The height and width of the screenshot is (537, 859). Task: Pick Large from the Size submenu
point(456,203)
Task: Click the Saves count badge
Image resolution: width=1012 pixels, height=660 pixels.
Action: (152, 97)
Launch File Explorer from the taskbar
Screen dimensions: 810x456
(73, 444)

◆ **ASSIGNMENT**
Reproduce all of the listing, exactly as given.

◆ **WRITTEN SOLUTION**
The height and width of the screenshot is (537, 859). Task: Pick Large from the Size submenu
point(456,203)
Task: Click the Saves count badge
Image resolution: width=1012 pixels, height=660 pixels.
Action: (152, 97)
Launch File Explorer from the taskbar
Screen dimensions: 810x456
(73, 444)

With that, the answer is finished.